Beginning with the line that holds "Task: Click the 93.692 price tag on axis" and ending with the last line of the entries below, copy every line exactly and nothing else, with the pictures left out.
START DATASET EXTRACT
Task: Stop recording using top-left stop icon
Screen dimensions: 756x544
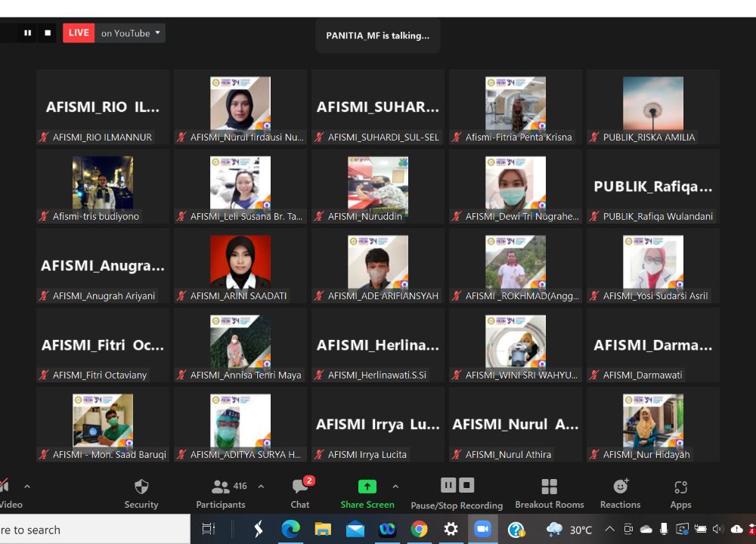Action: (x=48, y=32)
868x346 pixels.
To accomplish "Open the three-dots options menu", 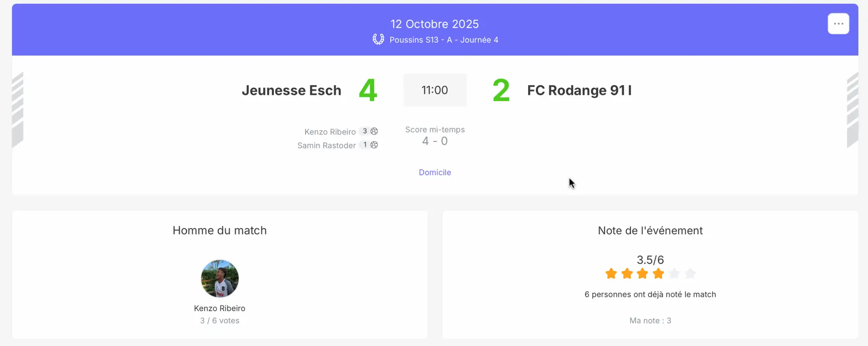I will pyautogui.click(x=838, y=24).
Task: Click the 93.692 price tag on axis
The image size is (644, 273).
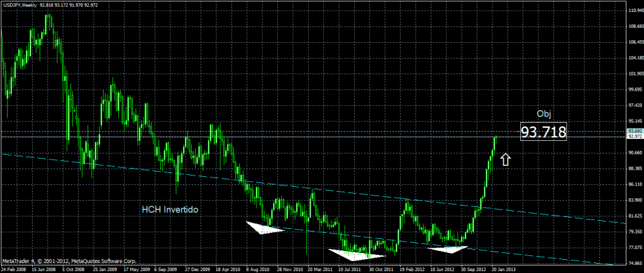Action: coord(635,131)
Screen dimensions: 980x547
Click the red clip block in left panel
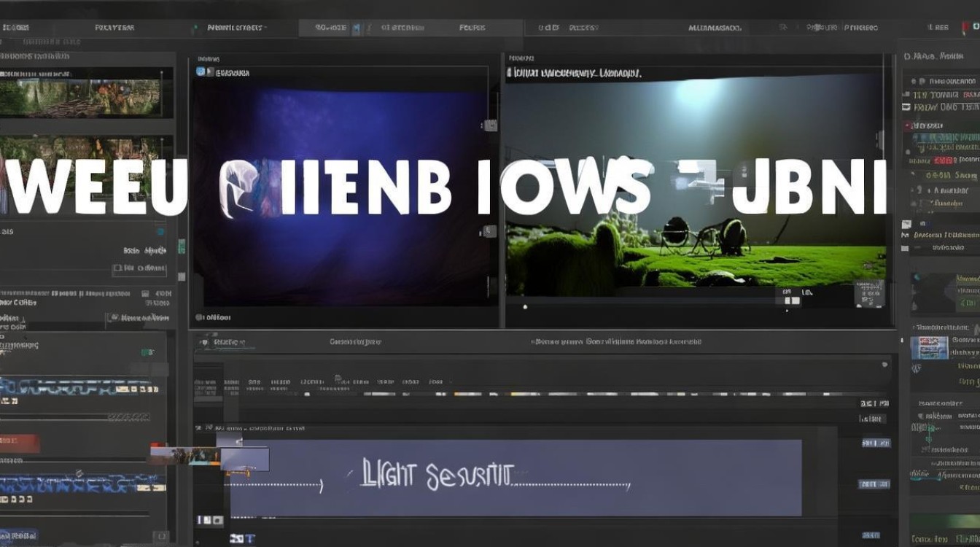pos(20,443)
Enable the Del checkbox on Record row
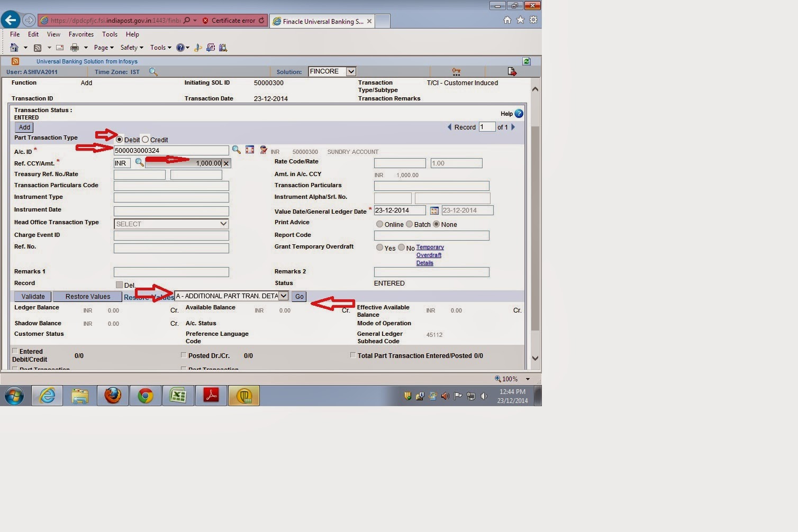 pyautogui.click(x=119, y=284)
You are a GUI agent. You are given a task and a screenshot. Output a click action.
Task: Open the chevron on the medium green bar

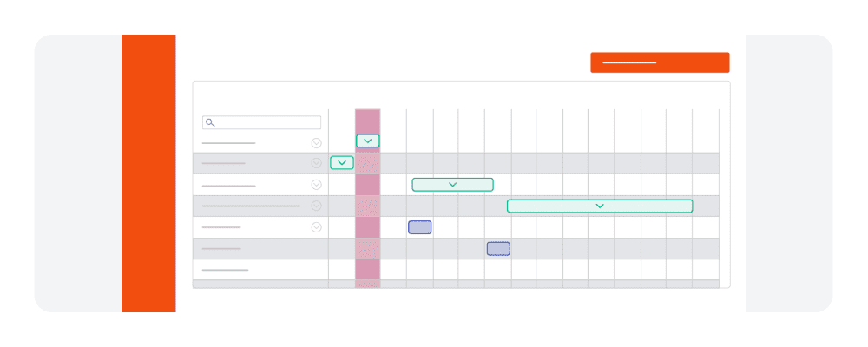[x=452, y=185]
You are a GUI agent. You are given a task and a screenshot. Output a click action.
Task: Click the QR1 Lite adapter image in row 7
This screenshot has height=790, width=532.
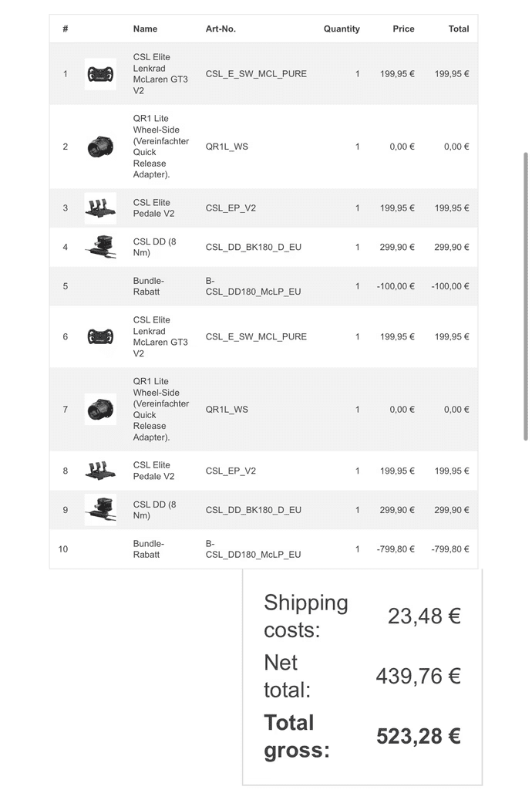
END DATASET EXTRACT
— OUTPUT FOR THIS EXERCISE —
Task: Click the 93.692 price tag on axis
The image size is (644, 273).
Action: coord(635,131)
Screen dimensions: 980x547
Click the red clip block in left panel
pos(20,443)
Enable the Del checkbox on Record row
 pyautogui.click(x=119, y=284)
You are a GUI agent. You are given a task and a screenshot. Output a click action.
Task: Open the chevron on the medium green bar

[x=452, y=185]
You are a GUI agent. You are given a task and a screenshot. Output a click action.
Task: Click the QR1 Lite adapter image in row 7
This screenshot has height=790, width=532.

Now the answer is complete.